# Given records

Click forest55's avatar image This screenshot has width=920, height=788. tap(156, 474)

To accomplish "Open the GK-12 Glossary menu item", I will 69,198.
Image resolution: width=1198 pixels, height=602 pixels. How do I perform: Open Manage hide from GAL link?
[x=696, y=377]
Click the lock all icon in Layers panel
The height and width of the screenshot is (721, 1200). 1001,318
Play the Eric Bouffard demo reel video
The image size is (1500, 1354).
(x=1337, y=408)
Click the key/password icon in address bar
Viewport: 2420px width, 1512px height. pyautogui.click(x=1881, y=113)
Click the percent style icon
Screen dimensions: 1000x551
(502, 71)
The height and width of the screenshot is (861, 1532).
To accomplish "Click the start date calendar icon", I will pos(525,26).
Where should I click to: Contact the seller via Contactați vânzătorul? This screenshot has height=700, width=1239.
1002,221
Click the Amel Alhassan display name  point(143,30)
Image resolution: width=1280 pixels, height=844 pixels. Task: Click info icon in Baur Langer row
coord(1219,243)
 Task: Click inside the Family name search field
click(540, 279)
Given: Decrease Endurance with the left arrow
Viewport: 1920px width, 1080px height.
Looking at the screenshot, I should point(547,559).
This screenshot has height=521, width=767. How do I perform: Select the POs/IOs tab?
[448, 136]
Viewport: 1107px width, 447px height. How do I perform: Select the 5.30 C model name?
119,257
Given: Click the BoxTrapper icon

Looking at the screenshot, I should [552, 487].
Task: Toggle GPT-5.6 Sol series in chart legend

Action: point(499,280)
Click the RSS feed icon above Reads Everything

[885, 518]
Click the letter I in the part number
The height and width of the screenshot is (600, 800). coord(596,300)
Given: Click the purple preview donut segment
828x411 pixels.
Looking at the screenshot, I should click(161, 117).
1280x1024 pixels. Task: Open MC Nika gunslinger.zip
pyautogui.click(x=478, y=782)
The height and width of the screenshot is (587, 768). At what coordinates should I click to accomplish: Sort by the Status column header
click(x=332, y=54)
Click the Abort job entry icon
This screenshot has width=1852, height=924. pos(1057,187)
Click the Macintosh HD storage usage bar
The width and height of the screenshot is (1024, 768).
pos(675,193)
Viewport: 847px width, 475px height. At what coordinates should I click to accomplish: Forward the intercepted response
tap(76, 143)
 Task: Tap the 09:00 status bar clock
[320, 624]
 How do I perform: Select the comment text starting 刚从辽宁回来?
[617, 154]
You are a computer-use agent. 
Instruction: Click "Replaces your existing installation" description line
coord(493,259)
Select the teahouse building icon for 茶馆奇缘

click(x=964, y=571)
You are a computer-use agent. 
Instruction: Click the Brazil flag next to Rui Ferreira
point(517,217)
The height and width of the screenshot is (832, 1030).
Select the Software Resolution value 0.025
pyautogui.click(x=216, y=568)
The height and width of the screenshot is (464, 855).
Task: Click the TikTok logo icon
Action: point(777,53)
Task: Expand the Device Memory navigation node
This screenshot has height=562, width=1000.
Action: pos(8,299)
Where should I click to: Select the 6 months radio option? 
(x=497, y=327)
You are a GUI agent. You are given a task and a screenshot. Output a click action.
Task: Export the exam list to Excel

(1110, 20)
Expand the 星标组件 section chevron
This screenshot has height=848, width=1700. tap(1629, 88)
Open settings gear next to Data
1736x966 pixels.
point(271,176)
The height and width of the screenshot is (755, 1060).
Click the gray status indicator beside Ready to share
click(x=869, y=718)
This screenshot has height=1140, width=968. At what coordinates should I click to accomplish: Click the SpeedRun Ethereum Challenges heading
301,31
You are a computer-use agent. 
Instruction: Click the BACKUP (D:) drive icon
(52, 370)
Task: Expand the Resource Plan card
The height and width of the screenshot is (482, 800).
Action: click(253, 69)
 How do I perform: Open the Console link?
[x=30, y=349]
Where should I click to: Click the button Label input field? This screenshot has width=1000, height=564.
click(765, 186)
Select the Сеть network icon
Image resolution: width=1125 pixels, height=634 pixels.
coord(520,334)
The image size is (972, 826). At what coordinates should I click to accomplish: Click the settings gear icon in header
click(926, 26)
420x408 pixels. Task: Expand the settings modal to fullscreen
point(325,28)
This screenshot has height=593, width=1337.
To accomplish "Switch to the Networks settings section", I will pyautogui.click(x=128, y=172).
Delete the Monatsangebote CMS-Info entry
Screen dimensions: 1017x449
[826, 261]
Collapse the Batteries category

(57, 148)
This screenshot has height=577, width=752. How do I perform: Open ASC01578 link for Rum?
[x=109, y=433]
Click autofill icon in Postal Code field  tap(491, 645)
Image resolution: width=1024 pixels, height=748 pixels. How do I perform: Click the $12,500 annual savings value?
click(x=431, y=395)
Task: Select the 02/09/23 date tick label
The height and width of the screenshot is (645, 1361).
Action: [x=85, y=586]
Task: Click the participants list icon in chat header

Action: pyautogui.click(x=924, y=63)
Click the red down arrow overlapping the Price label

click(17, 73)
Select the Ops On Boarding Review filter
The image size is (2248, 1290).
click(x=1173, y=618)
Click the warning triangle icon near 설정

# What is required
Write down how many lines above contain the string "date", and nothing besides.

# Solution below
2